We cordially invite you to the lecture from the cycle Dialogo della musica, which will be given by Matthew Gelbart (New York, Praha) on the topic of Antonín Dvořák in Czech and International Musical Canons.
The lecture will take place on Tuesday, May 27, 2025 at 5 pm in the Musicological library IAH, Puškinovo nám. 9, Prague 6.
Whether to uphold it or attack it, commentators have often spoken of “the Western canon” of music (as in other arts). Other commentators have stressed the existence of “multiple canons” simultaneously. Dvořák makes an interesting example of a composer who shows the power of both of these concepts and – most importantly – how they interact with each other, since shaping and enforcing any canon is a dynamic exercise in authority and community-building. As there are multiple international canons in conversation against each other, so there are multiple and changing Czech musical canons: from rival historiographical camps to enduring traditions in elementary school textbooks, from university discourse to concert stages. Furthermore, there are often rifts between what people think they “should” know and what they actually listen to across social classes, ethnic groups, and beyond. This talk follows Dvořák’s music through the intersections and disconnections between these different layers.

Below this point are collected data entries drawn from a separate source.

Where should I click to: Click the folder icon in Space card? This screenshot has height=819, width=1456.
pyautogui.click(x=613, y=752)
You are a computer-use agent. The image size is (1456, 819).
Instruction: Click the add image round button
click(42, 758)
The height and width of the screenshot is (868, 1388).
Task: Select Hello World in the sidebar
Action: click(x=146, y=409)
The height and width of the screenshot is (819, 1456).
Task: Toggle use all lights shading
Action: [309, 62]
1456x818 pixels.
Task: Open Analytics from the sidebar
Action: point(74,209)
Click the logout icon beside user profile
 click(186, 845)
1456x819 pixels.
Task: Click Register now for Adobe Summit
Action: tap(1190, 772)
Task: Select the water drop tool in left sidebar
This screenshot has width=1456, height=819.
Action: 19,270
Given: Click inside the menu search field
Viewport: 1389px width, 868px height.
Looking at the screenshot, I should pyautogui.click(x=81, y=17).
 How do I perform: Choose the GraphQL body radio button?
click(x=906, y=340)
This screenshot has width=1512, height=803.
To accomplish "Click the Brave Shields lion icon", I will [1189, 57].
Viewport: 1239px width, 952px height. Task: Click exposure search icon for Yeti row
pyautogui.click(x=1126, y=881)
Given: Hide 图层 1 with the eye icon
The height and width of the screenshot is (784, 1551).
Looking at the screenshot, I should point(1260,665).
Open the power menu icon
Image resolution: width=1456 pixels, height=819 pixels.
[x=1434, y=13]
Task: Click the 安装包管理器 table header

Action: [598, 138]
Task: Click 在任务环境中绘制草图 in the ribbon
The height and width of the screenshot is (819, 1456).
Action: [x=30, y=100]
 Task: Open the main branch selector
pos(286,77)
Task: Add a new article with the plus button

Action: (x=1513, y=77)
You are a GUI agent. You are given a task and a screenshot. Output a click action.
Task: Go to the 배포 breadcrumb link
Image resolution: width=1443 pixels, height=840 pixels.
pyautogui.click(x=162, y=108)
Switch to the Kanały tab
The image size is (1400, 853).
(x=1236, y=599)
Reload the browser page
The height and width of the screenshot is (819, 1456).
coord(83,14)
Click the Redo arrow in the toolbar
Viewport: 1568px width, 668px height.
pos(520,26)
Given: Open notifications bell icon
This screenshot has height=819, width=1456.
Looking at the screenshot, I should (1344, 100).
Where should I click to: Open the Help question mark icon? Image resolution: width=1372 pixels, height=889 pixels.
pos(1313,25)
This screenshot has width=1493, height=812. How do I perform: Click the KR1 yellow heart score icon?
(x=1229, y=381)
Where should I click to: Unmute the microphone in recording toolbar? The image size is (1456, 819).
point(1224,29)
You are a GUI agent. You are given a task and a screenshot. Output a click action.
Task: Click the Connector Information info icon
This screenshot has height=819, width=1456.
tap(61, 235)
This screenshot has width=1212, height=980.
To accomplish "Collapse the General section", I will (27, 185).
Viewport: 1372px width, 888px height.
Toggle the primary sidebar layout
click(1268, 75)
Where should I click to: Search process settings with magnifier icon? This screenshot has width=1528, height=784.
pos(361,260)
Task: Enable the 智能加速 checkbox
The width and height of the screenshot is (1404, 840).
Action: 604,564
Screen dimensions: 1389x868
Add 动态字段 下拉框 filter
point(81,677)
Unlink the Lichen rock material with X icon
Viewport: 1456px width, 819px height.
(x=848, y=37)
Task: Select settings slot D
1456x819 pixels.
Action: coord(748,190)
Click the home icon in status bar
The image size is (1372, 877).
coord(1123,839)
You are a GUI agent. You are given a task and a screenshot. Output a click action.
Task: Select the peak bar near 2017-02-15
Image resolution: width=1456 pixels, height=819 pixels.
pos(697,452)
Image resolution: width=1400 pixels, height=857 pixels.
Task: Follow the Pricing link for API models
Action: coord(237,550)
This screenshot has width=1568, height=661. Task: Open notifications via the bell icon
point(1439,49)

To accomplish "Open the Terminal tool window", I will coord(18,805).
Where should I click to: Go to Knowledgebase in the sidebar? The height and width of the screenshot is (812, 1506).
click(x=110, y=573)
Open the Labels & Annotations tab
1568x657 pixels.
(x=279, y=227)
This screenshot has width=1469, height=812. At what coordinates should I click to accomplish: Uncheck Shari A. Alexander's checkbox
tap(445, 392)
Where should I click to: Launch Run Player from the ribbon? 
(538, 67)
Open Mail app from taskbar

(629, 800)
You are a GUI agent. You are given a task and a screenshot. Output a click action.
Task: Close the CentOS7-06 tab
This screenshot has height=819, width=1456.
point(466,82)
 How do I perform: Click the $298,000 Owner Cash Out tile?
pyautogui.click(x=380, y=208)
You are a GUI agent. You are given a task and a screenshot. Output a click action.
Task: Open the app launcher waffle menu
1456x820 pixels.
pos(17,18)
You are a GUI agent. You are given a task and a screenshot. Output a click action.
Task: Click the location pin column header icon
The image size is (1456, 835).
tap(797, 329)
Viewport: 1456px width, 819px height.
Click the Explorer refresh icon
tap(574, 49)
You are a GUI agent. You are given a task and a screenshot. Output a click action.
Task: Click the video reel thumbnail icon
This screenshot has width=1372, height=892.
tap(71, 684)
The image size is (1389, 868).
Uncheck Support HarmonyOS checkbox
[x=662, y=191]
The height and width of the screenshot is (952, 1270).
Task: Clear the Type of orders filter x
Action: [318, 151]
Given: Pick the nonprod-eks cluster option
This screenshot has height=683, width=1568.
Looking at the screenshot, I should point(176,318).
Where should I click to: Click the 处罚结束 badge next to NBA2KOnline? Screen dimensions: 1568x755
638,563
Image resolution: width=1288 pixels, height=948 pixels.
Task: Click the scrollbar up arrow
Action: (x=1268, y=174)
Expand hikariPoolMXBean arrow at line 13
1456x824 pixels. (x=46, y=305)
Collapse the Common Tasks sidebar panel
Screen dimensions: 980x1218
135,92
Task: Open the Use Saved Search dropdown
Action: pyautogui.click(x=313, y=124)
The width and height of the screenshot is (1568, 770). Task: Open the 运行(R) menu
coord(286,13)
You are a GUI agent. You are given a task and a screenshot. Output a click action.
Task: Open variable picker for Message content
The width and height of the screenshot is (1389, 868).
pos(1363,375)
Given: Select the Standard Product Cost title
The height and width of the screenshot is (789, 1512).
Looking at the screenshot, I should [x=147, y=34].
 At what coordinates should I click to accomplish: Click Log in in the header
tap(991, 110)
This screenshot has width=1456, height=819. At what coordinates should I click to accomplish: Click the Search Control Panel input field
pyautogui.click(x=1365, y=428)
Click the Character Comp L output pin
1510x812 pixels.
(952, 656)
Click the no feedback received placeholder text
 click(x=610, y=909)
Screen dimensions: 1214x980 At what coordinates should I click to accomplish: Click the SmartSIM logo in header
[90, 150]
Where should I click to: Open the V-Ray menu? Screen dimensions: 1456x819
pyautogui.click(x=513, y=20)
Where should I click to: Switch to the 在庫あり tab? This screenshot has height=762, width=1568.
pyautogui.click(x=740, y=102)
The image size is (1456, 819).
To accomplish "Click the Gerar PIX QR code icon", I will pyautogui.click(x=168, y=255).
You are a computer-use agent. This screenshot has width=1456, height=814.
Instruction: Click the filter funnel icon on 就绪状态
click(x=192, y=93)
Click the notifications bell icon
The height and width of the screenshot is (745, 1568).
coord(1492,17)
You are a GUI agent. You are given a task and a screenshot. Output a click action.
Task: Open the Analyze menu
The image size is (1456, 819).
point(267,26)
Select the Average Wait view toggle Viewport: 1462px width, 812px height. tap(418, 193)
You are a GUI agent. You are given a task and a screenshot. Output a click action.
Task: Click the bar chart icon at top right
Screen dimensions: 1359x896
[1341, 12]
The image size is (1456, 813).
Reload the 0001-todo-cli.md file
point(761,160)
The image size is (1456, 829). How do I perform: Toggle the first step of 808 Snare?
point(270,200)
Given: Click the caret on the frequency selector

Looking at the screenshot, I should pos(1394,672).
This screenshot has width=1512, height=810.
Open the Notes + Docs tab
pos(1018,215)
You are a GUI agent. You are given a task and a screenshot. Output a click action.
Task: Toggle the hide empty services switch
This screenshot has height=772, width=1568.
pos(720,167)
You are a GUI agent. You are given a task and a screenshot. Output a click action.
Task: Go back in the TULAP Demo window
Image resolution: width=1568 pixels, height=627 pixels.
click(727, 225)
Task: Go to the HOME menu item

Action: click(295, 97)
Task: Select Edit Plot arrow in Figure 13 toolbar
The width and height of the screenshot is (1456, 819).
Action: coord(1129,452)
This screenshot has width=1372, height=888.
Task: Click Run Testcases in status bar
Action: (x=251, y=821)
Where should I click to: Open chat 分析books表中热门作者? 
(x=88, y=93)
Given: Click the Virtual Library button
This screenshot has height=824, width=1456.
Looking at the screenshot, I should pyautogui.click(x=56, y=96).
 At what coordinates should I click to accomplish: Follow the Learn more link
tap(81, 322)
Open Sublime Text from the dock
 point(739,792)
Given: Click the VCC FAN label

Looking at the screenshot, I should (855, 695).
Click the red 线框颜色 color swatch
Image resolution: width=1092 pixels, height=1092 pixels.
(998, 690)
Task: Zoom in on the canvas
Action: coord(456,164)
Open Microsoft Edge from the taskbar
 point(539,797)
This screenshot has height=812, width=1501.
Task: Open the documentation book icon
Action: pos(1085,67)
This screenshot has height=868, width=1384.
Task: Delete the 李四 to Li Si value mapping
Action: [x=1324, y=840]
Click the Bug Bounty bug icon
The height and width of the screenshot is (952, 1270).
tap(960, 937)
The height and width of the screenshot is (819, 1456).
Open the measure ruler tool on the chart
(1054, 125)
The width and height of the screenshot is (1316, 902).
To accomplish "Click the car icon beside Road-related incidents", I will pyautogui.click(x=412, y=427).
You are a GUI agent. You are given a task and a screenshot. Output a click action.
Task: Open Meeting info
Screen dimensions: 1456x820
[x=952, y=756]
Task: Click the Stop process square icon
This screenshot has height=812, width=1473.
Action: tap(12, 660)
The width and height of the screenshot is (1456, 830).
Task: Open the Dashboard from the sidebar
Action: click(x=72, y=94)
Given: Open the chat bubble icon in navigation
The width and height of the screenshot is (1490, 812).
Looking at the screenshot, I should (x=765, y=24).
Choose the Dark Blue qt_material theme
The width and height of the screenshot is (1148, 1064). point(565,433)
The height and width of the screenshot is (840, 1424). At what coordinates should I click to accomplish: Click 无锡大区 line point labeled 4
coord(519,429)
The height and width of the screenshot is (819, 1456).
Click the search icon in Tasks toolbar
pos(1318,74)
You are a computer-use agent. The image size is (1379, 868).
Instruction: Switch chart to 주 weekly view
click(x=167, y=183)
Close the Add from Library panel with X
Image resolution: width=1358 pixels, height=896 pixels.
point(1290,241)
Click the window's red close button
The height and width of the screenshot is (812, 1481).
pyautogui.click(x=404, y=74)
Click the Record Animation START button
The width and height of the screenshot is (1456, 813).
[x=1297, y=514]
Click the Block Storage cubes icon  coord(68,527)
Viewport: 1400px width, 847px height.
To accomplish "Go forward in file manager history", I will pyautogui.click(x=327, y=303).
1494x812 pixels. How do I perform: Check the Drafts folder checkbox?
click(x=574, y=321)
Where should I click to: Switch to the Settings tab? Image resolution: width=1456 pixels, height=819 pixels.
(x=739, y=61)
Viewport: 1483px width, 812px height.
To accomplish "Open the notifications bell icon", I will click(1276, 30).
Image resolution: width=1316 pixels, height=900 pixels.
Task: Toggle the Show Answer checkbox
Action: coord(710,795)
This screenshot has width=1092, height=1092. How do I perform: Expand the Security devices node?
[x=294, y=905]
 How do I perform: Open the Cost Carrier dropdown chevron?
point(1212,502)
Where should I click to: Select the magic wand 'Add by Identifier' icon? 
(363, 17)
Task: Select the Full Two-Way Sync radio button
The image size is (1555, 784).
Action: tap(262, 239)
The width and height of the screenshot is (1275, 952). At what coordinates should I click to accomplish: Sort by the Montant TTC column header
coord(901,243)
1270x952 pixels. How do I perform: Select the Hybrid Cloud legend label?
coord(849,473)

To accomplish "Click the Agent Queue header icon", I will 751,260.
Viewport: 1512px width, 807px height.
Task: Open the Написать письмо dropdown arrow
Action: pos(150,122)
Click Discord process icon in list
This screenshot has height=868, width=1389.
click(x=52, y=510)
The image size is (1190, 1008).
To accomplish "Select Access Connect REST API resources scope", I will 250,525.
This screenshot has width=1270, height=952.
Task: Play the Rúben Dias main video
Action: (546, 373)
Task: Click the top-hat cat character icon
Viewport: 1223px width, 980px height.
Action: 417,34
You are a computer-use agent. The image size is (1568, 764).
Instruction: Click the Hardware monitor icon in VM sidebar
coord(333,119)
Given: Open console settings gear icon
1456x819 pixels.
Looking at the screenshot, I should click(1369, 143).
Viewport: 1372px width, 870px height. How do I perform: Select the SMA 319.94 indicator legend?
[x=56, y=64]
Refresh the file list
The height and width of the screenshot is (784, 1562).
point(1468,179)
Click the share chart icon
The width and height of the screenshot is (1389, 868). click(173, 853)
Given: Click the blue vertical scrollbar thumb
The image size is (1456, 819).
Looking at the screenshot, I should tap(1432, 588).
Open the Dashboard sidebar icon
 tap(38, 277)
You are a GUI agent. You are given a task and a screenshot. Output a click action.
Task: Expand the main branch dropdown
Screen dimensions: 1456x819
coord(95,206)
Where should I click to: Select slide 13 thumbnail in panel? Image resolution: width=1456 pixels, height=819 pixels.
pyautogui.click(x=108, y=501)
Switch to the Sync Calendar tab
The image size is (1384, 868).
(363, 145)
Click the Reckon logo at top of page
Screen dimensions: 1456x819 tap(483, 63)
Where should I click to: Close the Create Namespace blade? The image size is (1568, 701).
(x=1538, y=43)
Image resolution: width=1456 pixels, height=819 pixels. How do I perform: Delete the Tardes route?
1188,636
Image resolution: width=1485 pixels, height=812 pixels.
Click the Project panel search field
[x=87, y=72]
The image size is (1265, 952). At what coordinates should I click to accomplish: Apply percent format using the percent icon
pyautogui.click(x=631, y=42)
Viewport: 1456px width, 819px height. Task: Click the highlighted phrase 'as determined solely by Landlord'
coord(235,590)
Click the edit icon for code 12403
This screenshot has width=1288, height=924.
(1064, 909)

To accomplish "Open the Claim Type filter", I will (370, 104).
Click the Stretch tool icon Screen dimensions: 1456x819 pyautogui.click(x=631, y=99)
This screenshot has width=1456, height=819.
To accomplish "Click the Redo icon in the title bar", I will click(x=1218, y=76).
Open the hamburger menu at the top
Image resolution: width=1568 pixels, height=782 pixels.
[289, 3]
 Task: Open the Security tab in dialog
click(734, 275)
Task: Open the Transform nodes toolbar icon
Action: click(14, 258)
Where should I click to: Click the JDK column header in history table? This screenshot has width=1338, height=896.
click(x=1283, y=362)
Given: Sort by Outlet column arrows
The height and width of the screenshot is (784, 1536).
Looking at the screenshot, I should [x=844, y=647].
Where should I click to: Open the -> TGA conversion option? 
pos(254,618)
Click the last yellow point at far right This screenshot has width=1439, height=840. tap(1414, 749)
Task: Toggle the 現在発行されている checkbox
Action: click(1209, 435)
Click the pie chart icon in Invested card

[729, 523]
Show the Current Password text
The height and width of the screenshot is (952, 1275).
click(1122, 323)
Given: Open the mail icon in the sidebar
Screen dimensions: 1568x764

Matthew Gelbart is a professor of music at Fordham University in New York. He is the author of two books: The Invention of “Folk Music” and “Art Music”: Emerging Categories from Ossian to Wagner (Cambridge University Press, 2007), as well as Musical Genre and Romantic Ideology: Belonging in the Age of Originality (Oxford University Press, 2022). He has also published numerous articles and chapters on 19th-century European music and 20th-century popular music. His work is united by an interest in how we make sense of music through categories and identities.